Although I've had mice for a while this is my first venture into breeding them. As my other mice are pets only I needed to see if I could get hold of one with more 'type' and from healthy lines. During a trip to Houten my friend picked this guy up from a breeder there. He's a lovely colour but is horrid to photograph and I'm going to have to dust him off for future pics I think as the camera picks up all the little bits of bedding. He has no white hairs at all and I understand he is extreme black. I think he's satin as he's very very shiny to the camera flash but I'm not sure as we weren't given a pedigree for him.


----------



## Laigaie (Mar 7, 2011)

Good looking boy! Satin is pretty hard to see on self blacks, since glossy healthy fur and satin seem pretty similar in that color. What had you down in Houston?


----------



## NikiP (May 7, 2013)

Wow, didn't think mice got quite that black.
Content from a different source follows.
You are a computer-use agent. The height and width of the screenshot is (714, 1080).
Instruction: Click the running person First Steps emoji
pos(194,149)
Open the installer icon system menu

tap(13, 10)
Stunner


----------



## windyhill (Jan 19, 2010)

He is handsome!


----------



## TwitchingWhiskers (Feb 2, 2013)

He is gorgeous. I love blacks. :love1


----------



## ThatCertainGlow (Jun 23, 2012)

Lovely boy.  Black mice have always been one of my top favorites. Extreme blacks, at least in the US, are mice whose faults hairs, or inner ear fault are white/clear, not tan. The standard calls for full pigment coverage. There is a line of thought that extreme blacks can achieve a deeper pigment effect than just blacks. I don't know. The blacks bred in the UK seem to contradict that idea.
Blacks are very shiny, satin or otherwise. The belly fur can give you an idea, because satin has a metallic sheen. For confirmation, if it's important, you can scruff him, and check his teeth. 
White/clear = Satin 
Yellow = not Satin

Please don't ask me the earliest age you can check the teeth though. LOL I keep thinking I should look early, so I can answer that question, but I hate scruffing them without a really good cause... I do know you can see the teeth color at weaning age. My guess would be you can check teeth when they start eating solid foods.


----------



## Cait (Oct 3, 2008)

Laigaie said:


> What had you down in Houston?


Houten, not Houston  It's a Dutch animal expo type thing held a couple of times a year.


----------



## Laigaie (Mar 7, 2011)

Yeah. I picked up from other posts that this wasn't a poor spelling from someone in the US, but a thing with which I am unfamiliar from someone in the UK. Took me a few very confused posts, though.


----------